Aim => In the part of the rows that opens with the line containing "Given: Refresh budgets with the sync icon" and runs through the end of the rows, substitute "circular arrow icon" for "sync icon" and keep everything else the same. Return only that part, without the pictures.

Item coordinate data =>
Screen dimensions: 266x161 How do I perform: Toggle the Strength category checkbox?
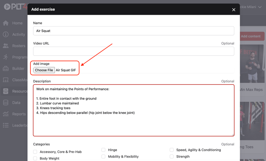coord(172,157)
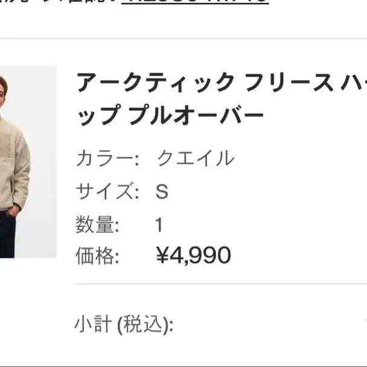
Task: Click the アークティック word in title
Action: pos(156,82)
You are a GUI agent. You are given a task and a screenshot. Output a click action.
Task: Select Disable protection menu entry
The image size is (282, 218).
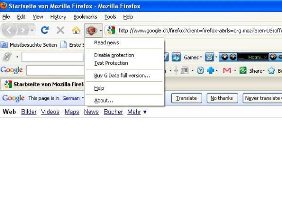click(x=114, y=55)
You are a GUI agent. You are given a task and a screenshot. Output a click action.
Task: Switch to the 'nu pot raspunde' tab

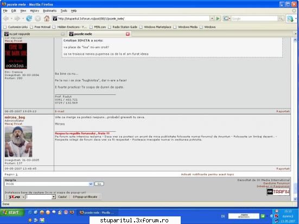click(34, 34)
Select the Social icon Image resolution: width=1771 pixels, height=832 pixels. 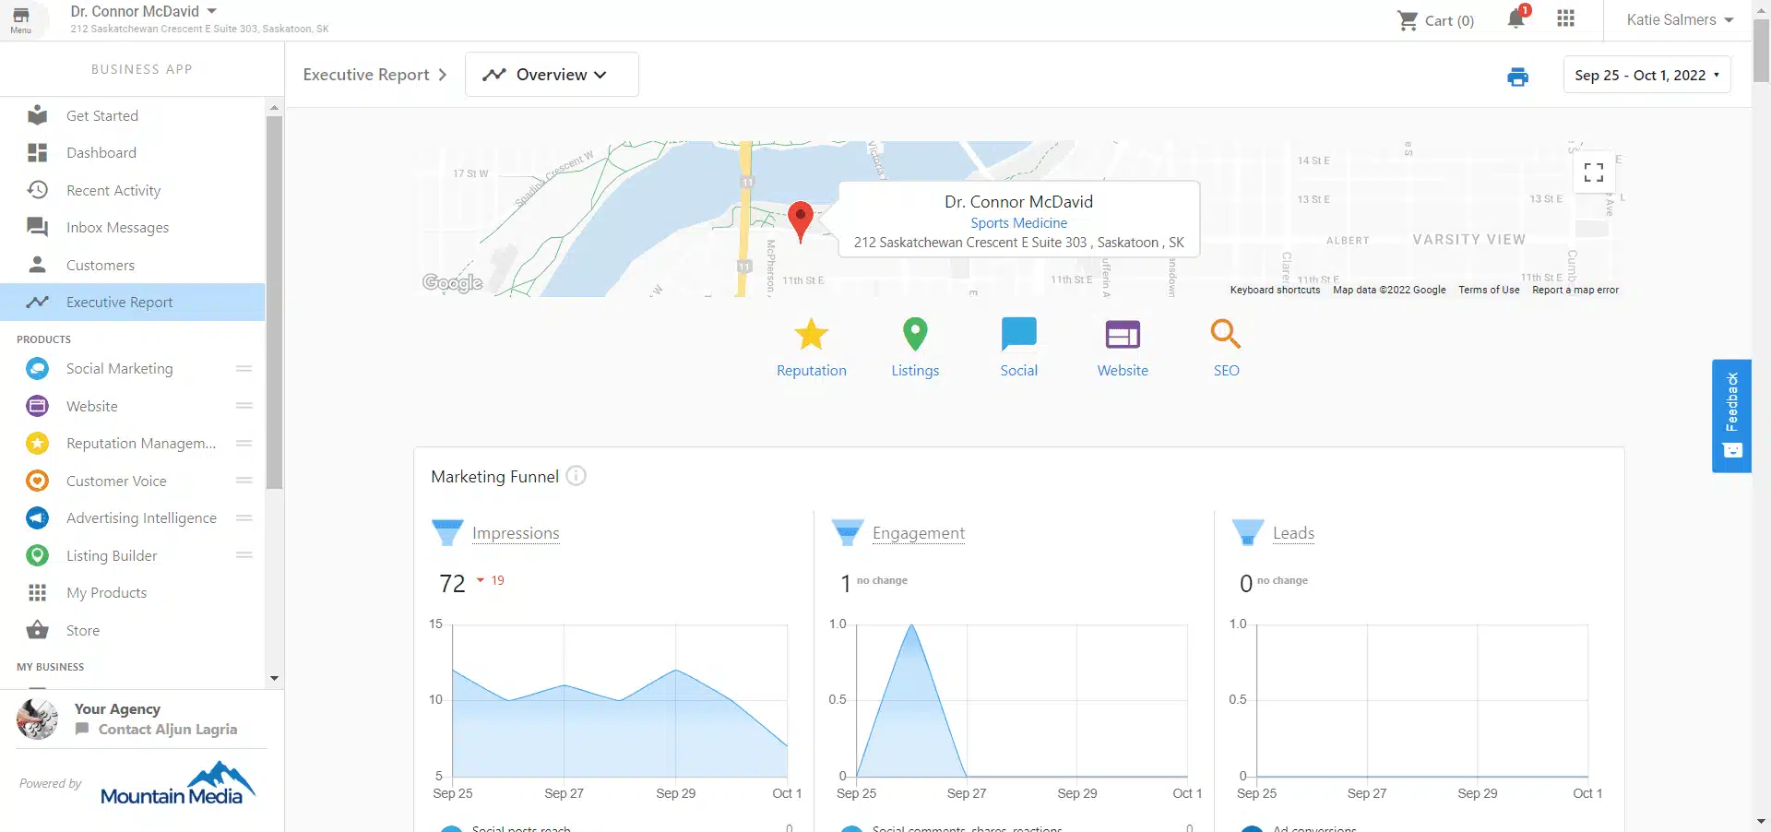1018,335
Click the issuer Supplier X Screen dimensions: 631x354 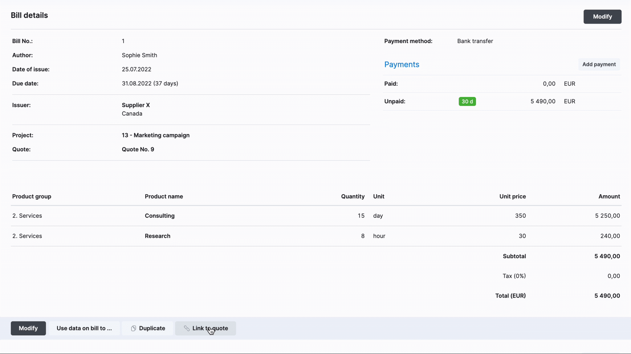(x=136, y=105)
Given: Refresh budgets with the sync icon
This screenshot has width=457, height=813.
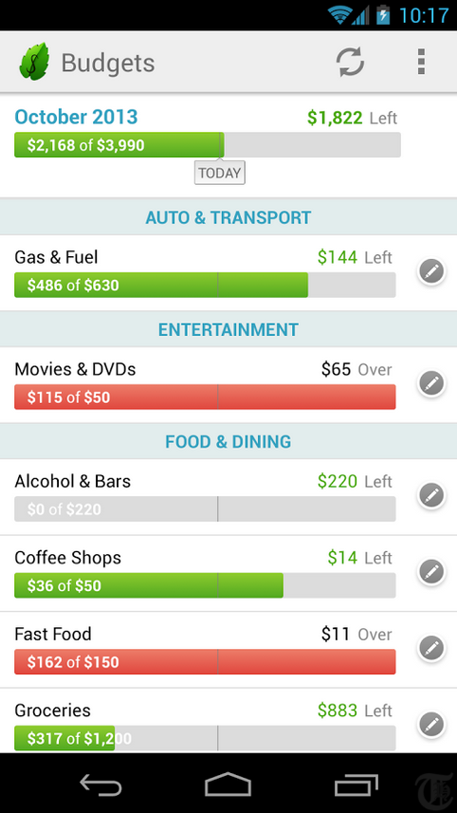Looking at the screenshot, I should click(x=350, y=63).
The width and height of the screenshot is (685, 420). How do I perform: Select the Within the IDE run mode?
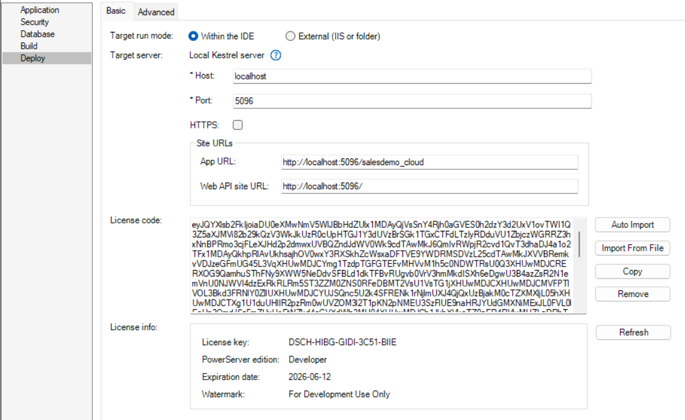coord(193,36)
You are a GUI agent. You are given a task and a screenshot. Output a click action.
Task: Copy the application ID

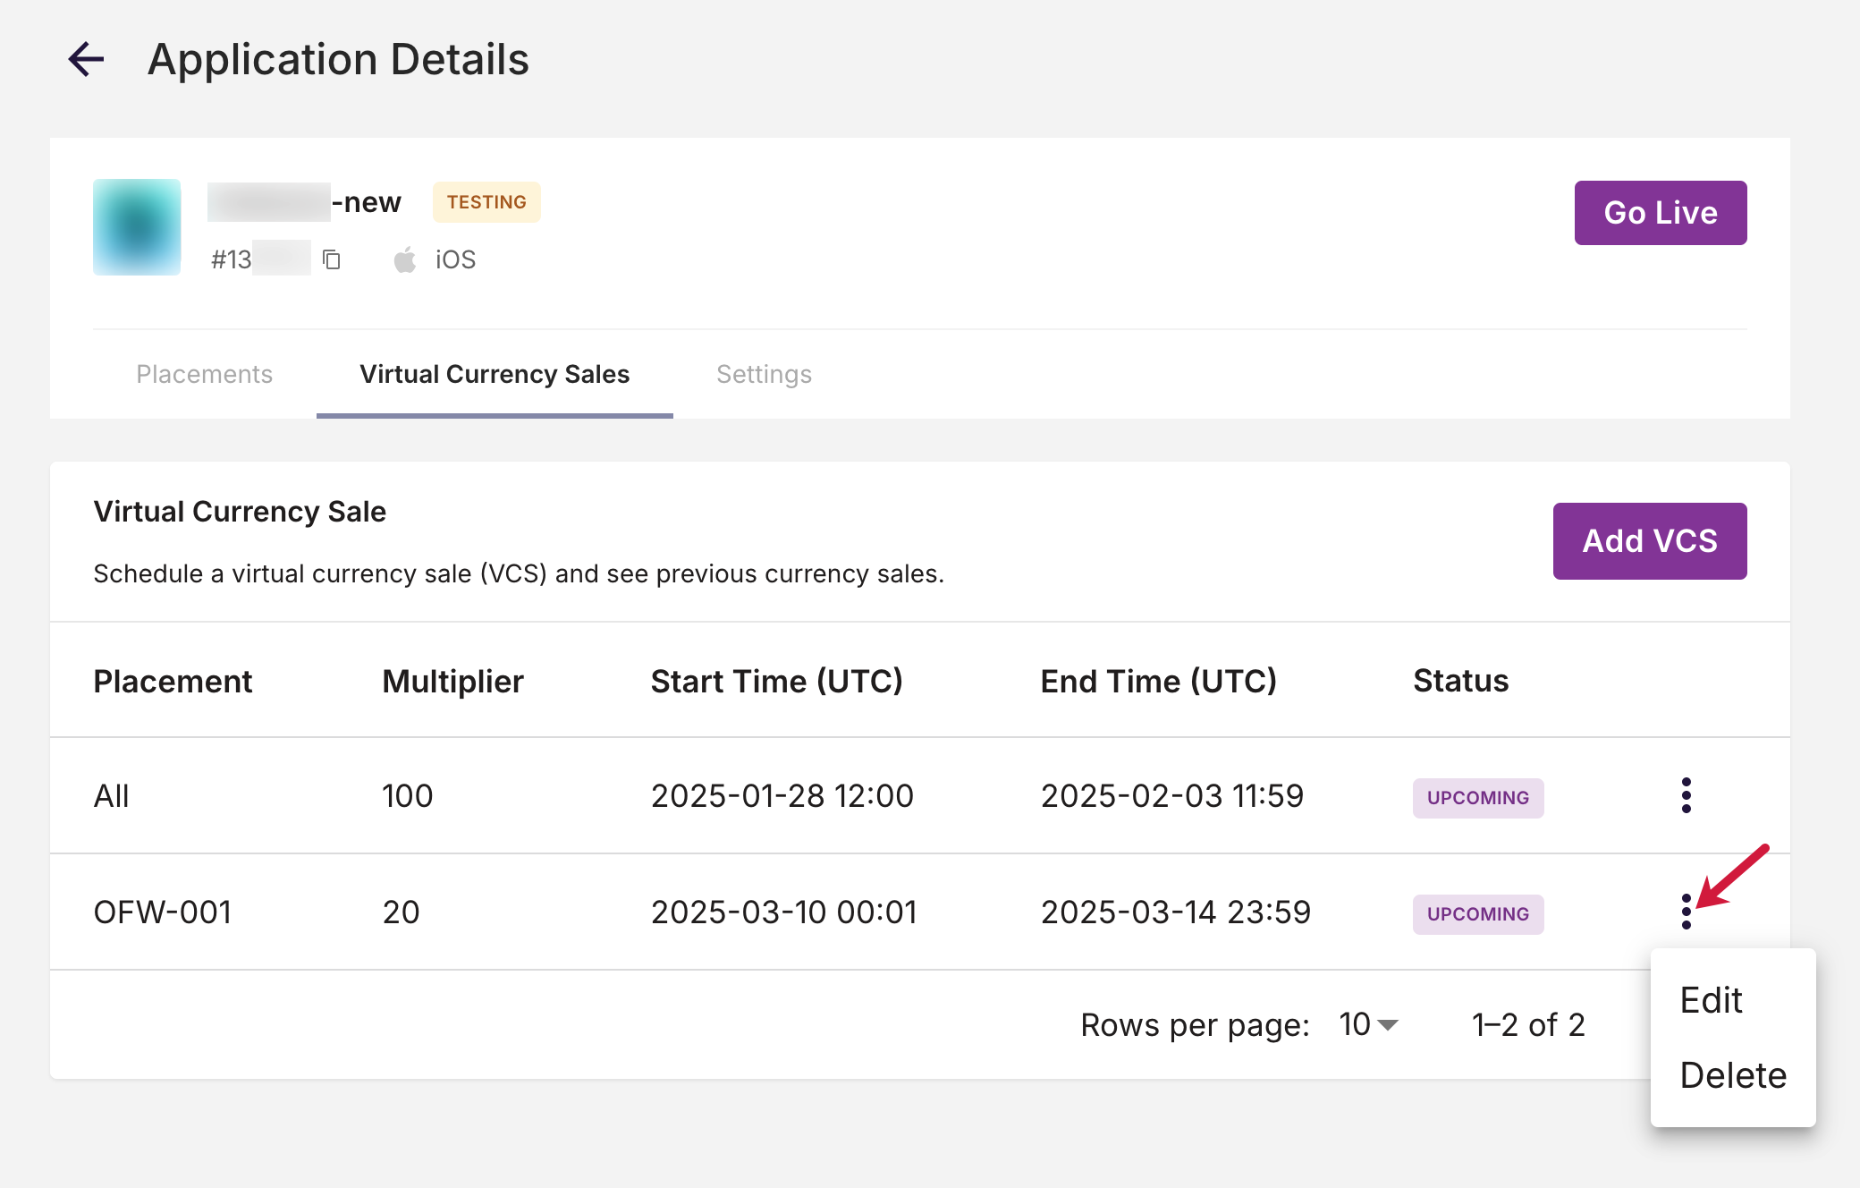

Result of this task =>
Given: Refresh budgets with the circular arrow icon
This screenshot has width=457, height=813.
Looking at the screenshot, I should click(x=350, y=63).
The width and height of the screenshot is (685, 420). How do I perform: Select the Within the IDE run mode?
coord(193,36)
You are a GUI agent. You are given a task and a screenshot. Output a click action.
Task: Copy the application ID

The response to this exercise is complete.